Namun, kekuasaan Jepang tak berlangsung lama. Setelah Indonesia menyatakan kemerdekaan, Belanda kembali ke Bangka Belitung, tepatnya pada tahun 1946. Kemudian pada 10 Desember 1946 dibentuklah Dewan Bangka Sementara yang diatur dalam Staatsbaald 1946 No. 38. Dalam rangka memperoleh kemerdekaan, Dewan Bangka Sementara bergabung dengan Dewan Riau dalam Federasi Bangka Belitung Riau (FABERI) dan menjadi bagian dari Republik Indonesia Serikat (RIS).

Pada masa agresi militer Belanda ke-2, yaitu tahun 1949, beberapa pemimpin Indonesia seperti Soekarno, Mohammad Hatta, Ali Sastroamijojo, Muh. Room, dan H Agus Salim, sempat diasingkan ke Muntok, Bangka Barat, tepatnya di puncak Gunung Menumbing.

Pada tahun 1956, tuntutan untuk menjadi Provinsi Bangka Belitung mulai bergulir hingga disusunnya draf UU pembentukan provinsi pada 4 Mei 1970 oleh Presidium Perjuangan Provinsi Bangka Belitung kepada DPR-GR. Namun, pembahasan mengenai isu ini terhenti hingga masa Pemerintahan Orde Baru

Tekad kembali digulirkan setelah 30 tahun dengan dibentuk kembali Presidium Perjuangan Pembentukan Provinsi Bangka Belitung pada 23 Januari 2000. Setelah melalui perjuangan panjang, wilayah yang dibangun dengan meletakkan dasar-dasar nilai budaya Melayu ini secara administratif resmi menjadi Provinsi Kepulauan Bangka Belitung pada 4 Desember 2000 sebagai Provinsi ke-31 di Indonesia berdasarkan Undang-Undang Nomor 27 Tahun 2000.

Geografis

Provinsi Kepulauan Bangka Belitung terletak pada 104°50’ sampai 109°30’ Bujur Timur dan 0°50’ sampai 4°10’ Lintang Selatan. Di sebelah barat, provinsi ini berbatasan dengan Selat Bangka, di sebelah timur berbatasan dengan Selat Karimata, di sebelah utara berbatasan dengan Laut Natuna, dan di sebelah selatan berbatasan dengan Laut Jawa.

Letaknya yang berbatasan dengan wilayah perairan menjadikan provinsi ini menjadi wilayah yang strategis untuk bidang pelayaran dan perdagangan jalur laut ke negara tetangga seperti Malaysia, Singapura, maupun negara-negara di Asia Selatan, Timur Tengah, Afrika, dan Eropa.
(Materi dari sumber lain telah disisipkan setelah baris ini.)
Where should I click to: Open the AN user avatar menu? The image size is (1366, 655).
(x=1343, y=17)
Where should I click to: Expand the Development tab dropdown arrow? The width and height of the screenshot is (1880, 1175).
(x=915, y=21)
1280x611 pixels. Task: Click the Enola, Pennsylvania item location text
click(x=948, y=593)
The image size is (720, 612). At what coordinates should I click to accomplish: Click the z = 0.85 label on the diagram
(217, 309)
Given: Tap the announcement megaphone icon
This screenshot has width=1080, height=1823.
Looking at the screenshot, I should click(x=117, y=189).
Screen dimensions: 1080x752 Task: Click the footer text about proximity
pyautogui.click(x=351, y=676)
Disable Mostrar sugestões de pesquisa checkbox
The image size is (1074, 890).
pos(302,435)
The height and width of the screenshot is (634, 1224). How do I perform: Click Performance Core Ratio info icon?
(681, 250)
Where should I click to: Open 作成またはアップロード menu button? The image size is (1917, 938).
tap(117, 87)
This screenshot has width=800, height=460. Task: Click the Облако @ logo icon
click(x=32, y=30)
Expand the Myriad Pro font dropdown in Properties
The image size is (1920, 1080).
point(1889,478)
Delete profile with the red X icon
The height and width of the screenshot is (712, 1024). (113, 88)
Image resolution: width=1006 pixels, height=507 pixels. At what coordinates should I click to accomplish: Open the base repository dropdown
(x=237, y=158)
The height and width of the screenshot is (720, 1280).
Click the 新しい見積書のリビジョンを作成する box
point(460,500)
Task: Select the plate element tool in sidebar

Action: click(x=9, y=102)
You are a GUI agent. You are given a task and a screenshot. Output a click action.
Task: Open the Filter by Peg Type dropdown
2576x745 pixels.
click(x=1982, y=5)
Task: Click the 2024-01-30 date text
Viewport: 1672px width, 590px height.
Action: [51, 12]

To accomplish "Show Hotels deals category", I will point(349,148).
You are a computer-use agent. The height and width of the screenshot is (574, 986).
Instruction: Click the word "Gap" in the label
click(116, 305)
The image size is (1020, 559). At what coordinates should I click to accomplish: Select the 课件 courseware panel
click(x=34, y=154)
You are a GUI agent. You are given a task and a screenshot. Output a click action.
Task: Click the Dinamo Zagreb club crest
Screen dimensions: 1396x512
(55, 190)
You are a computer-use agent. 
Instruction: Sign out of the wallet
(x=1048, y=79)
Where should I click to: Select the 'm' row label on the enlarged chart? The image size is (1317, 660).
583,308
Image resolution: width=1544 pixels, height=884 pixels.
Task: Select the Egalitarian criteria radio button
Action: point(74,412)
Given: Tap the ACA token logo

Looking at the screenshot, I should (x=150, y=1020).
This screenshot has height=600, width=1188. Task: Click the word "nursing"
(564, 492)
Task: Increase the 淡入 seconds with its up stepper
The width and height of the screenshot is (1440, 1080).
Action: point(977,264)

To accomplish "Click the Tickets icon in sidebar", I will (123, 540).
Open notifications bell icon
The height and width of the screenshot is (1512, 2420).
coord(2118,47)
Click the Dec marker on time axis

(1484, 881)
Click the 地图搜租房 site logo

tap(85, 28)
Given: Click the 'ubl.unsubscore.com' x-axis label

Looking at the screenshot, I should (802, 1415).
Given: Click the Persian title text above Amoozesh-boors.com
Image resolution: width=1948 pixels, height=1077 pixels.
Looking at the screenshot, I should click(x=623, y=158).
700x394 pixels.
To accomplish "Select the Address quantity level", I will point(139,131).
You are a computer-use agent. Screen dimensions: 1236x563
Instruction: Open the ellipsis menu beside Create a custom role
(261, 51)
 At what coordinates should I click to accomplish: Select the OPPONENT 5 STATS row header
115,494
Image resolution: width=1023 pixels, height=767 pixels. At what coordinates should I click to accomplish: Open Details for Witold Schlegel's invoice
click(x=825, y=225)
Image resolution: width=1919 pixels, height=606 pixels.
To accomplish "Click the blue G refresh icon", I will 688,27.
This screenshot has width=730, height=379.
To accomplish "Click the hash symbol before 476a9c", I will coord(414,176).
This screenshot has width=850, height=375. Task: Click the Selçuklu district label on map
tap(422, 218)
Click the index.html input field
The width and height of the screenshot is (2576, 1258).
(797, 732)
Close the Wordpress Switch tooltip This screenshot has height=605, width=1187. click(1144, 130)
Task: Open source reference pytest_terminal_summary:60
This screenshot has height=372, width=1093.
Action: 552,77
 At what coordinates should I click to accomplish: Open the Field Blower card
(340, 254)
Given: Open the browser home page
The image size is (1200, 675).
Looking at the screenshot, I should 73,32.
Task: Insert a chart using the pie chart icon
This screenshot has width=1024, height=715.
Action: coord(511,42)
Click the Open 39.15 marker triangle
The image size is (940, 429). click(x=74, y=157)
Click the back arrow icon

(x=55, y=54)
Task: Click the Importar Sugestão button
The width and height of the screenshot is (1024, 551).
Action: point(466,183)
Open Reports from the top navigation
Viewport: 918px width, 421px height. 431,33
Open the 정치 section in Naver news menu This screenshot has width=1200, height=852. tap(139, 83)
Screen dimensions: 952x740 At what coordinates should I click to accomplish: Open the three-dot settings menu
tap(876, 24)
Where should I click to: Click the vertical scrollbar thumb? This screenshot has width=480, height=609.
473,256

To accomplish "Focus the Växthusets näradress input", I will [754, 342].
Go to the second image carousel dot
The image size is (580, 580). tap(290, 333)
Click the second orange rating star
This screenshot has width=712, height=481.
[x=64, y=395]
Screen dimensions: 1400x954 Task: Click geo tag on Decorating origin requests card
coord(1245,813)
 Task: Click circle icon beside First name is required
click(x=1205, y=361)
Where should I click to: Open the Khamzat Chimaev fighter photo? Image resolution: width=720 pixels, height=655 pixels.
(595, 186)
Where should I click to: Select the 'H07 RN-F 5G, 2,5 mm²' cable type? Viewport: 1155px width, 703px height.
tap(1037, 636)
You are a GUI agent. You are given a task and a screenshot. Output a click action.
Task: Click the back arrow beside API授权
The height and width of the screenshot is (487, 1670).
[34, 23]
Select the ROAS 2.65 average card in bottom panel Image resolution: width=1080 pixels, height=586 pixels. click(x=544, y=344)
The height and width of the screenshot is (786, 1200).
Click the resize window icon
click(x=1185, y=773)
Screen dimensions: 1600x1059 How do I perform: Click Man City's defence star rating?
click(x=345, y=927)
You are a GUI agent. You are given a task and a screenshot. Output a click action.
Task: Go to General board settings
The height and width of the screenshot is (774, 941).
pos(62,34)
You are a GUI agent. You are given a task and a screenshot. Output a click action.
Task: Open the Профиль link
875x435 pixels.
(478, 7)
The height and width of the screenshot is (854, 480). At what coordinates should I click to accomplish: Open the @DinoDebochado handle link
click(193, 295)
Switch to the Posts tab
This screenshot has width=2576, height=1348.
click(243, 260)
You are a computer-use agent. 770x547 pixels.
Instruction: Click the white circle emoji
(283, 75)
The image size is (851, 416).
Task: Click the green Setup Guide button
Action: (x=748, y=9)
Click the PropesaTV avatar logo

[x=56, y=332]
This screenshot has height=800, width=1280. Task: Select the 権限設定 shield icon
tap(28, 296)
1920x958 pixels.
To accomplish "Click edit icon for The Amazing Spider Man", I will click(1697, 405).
Sebagai provinsi kepulauan, hampir 80 persen wilayahnya adalah lautan. Wilayah daratan merupakan gugusan Pulau Bangka dan Pulau Belitung yang dikelilingi ratusan pulau kecil dengan luas mencapai 16.424,06 km persegi atau setara dengan 0,8 persen dari total luas Indonesia.

Pulau Bangka memiliki luas 11.623,54 kilometer persegi atau 70,77 persen dari luas provinsi. Sementara Pulau Belitung memiliki luas 4.800,52 kilometer persegi atau 29,23 persen dari luas di Provinsi Kepulauan Bangka Belitung.

Provinsi ini memiliki iklim tropis. Keadaan alamnya sebagian besar merupakan dataran rendah, lembah, serta sebagian kecil pegunungan dan perbukitan.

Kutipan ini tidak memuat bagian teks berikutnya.